The Daily Bulletin Archive

Casey Brown, a master's degree candidate of forensic science in the Chemistry Department at Buffalo State, will present her master's defense seminar, "Microfabrication of Single Cell Hydrogel Array for Studying Cell Volume Regulation," at 12:30 p.m. Thursday, May 2, in Science Building 272. This seminar series is supported by the Auxiliary Services Grant Allocation Committee, the Vice President for Student Affairs Office, and the Faculty-Student Association. The seminar abstract follows.

Abstract
In response to external stimuli, cells alter their chemical and physical properties. One interesting physiological phenomenon is cell volume regulation. This particular mechanism is critical for cell survival and responsible for maintaining cell volume homeostasis after osmotic shock. Many efforts have been made to develop techniques of measuring cell volume change; however, previously developed techniques lack the ability to screen malfunctioning single cells among a population of cells with high throughput. Probing the behaviors of single cells can provide valuable information that can be hidden by the averaged information of a population of cells.

By using a polydimethylsiloxane (PDMS) template and photocrosslinkable hydrogel precursor solution, we have created a new method of fabricating a single cell array based on hydrogel.
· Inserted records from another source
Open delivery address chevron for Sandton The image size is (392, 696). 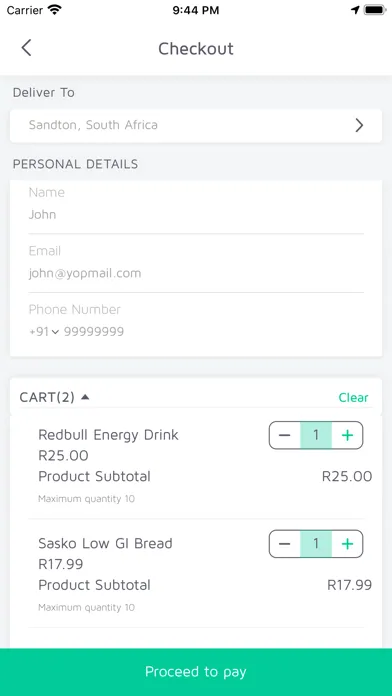359,126
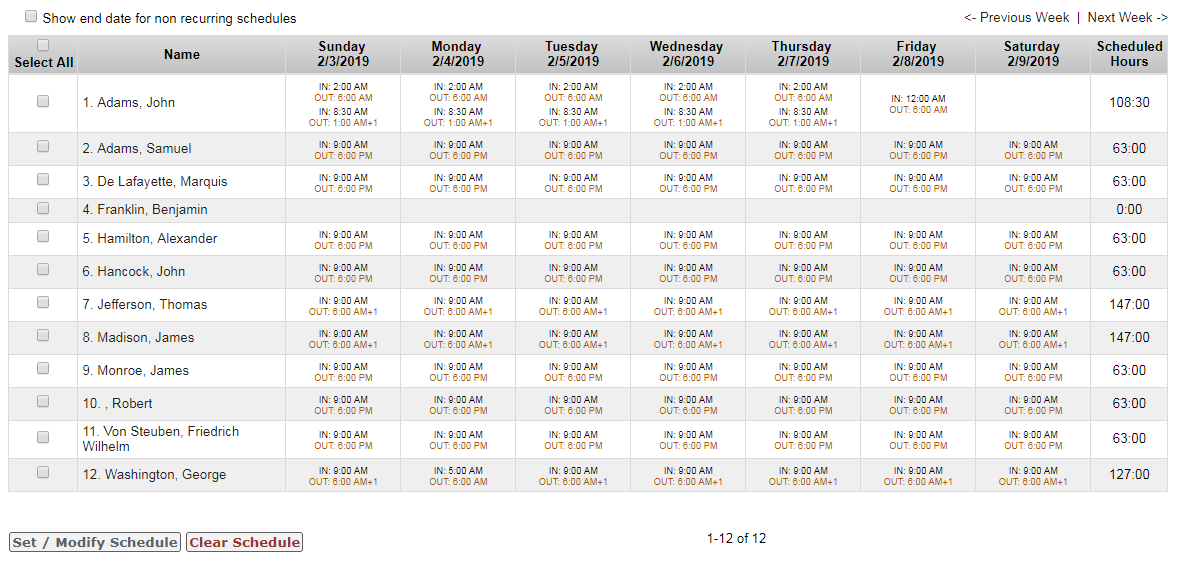This screenshot has height=566, width=1178.
Task: Click the Set / Modify Schedule button
Action: tap(95, 543)
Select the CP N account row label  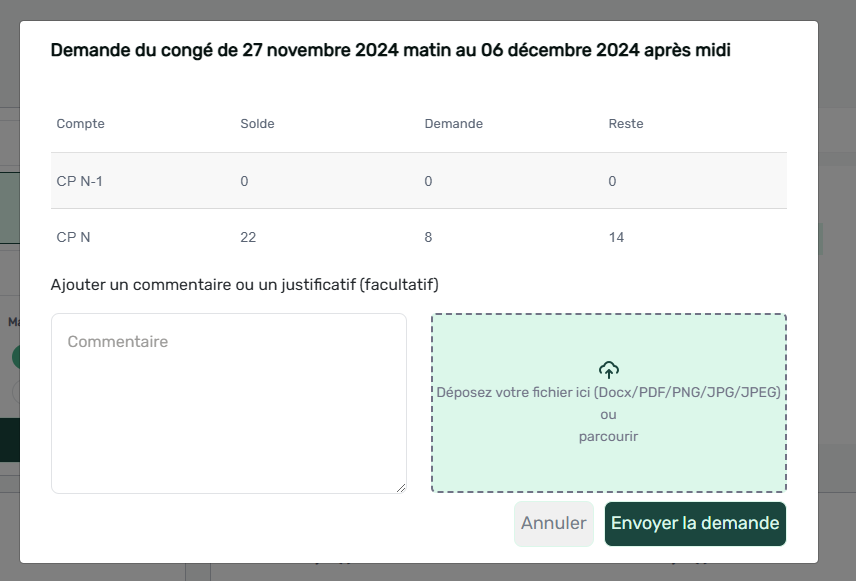(x=74, y=237)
The hydrogel array was constructed on the glass, and the glass surface within the wells was treated with fibronectin to promote cell adhesion. The size of the hydrogel microwell was controlled to contain a single cell. Madin-Darby Canine Kidney (MDCK) cells were grown in the well array. Greater than 50 percent of the array was occupied by single cells. After exposure to hypotonic solution, a cell volume regulation experiment was performed using the cells loaded with Calcein-AM dye. Since the microwell array can precisely locate the positions of individual cells, dynamic behaviors of same single cells could be conveniently traced over a long period of time. By exploring volume regulation phenomena using our single cell array, it is possible to screen malfunctioning cells in high throughput and therefore clarify the cause of heterogeneous responses of single cells. In addition, the cells in the well array can be easily accessed for further genomic or proteomic analysis.